Thermotolerance and molecular chaperone function of the small heat shock protein HSP20 from hyperthermophilic archaeon, Sulfolobus solfataricus P2

Small heat shock proteins are ubiquitous in all three domains (Archaea, Bacteria and Eukarya) and possess molecular chaperone activity by binding to unfolded polypeptides and preventing aggregation of proteins in vitro. The functions of a small heat shock protein (S.so-HSP20) from the hyperthermophilic archaeon, Sulfolobus solfataricus P2 have not been described. In the present study, we used real-time polymerase chain reaction analysis to measure mRNA expression of S.so-HSP20 in S. solfataricus P2 and found that it was induced by temperatures that were substantially lower (60°C) or higher (80°C) than the optimal temperature for S. solfataricus P2 (75°C).
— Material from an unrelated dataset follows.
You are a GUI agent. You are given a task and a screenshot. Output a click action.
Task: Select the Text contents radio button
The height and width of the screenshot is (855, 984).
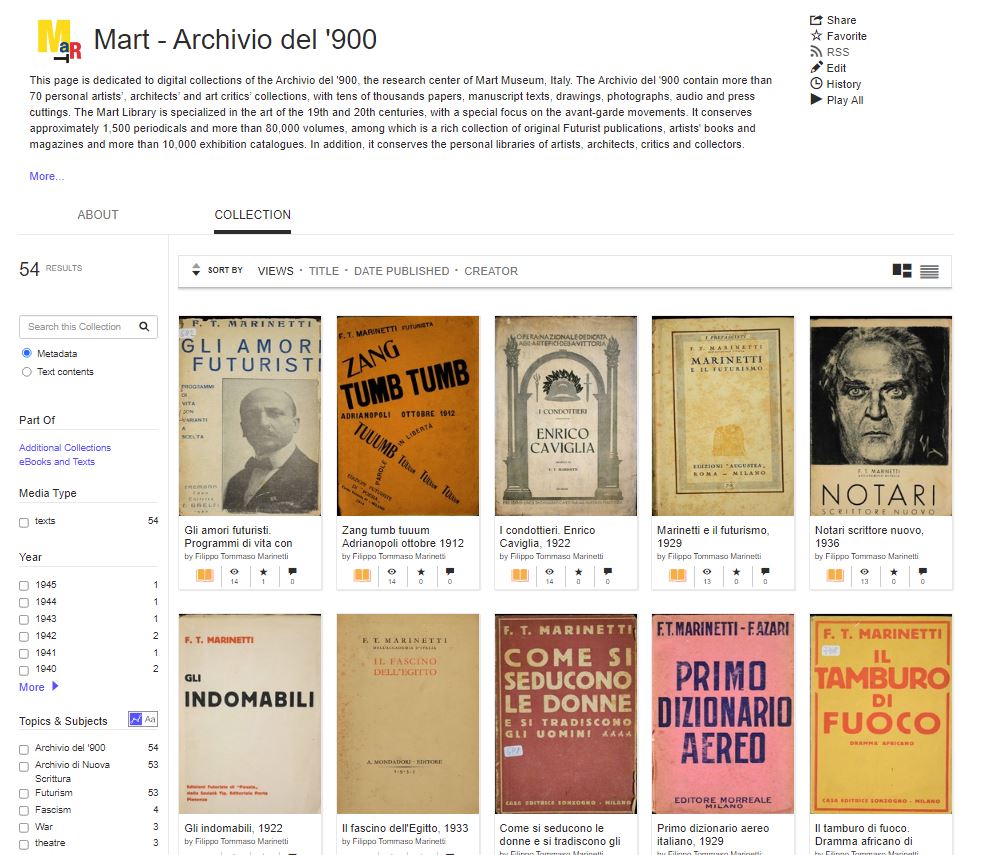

The expression of S.so-HSP20 mRNA was also up-regulated by cold shock (4°C). Escherichia coli cells expressing S.so-HSP20 showed greater thermotolerance in response to temperature shock (50°C, 4°C). By assaying enzyme activities, S.so-HSP20 was found to promote the proper folding of thermo-denatured citrate synthase and insulin B chain. These results suggest that S.so-HSP20 promotes thermotolerance and engages in chaperone-like activity during the stress response.